▶ [Requirement] Within the listing below, please copy exactly the lines between the line holding "Task: Click the Owner dropdown arrow" and the line holding "418x375 pixels.", inclusive.

▶ [Excerpted data]
★ ★ ★
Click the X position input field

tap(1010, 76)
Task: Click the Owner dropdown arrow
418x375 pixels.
★ ★ ★
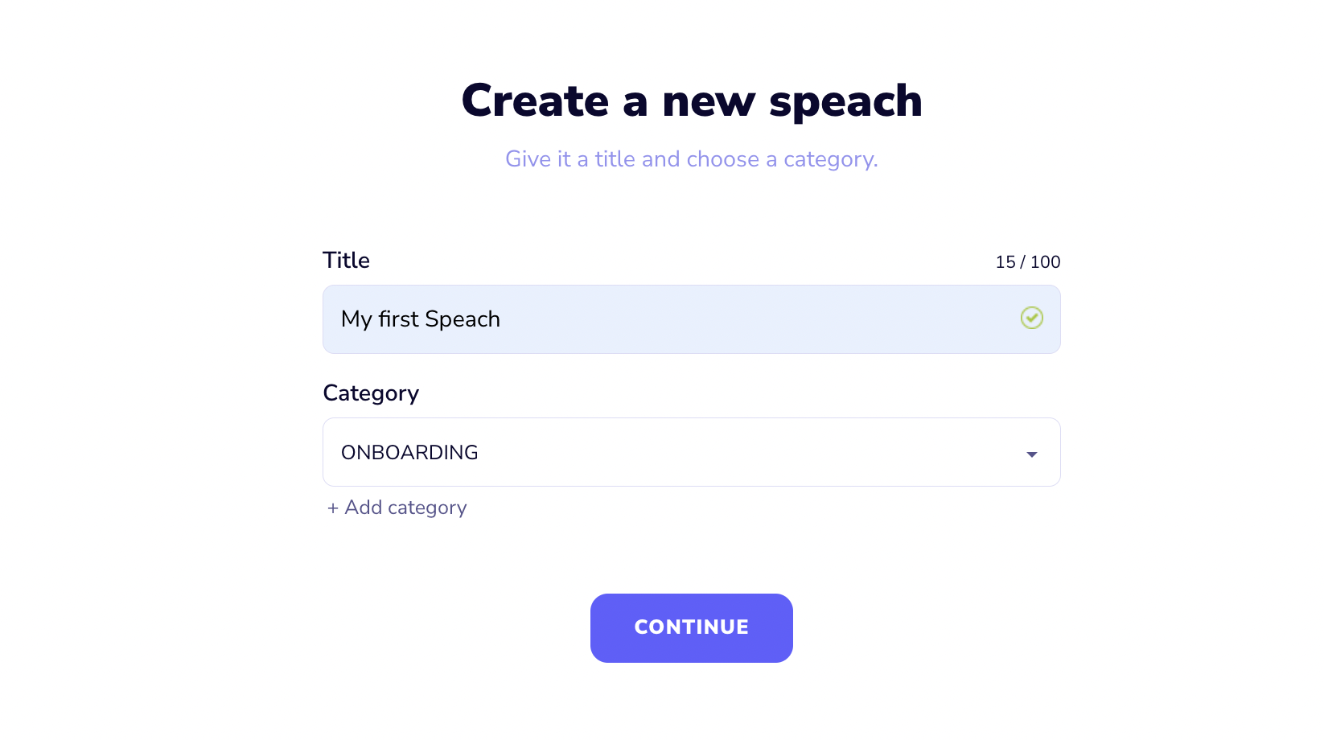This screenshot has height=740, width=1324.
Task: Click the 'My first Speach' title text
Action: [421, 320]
★ ★ ★
▶ [Answer section]
Task: Click the Owner dropdown arrow
418x375 pixels.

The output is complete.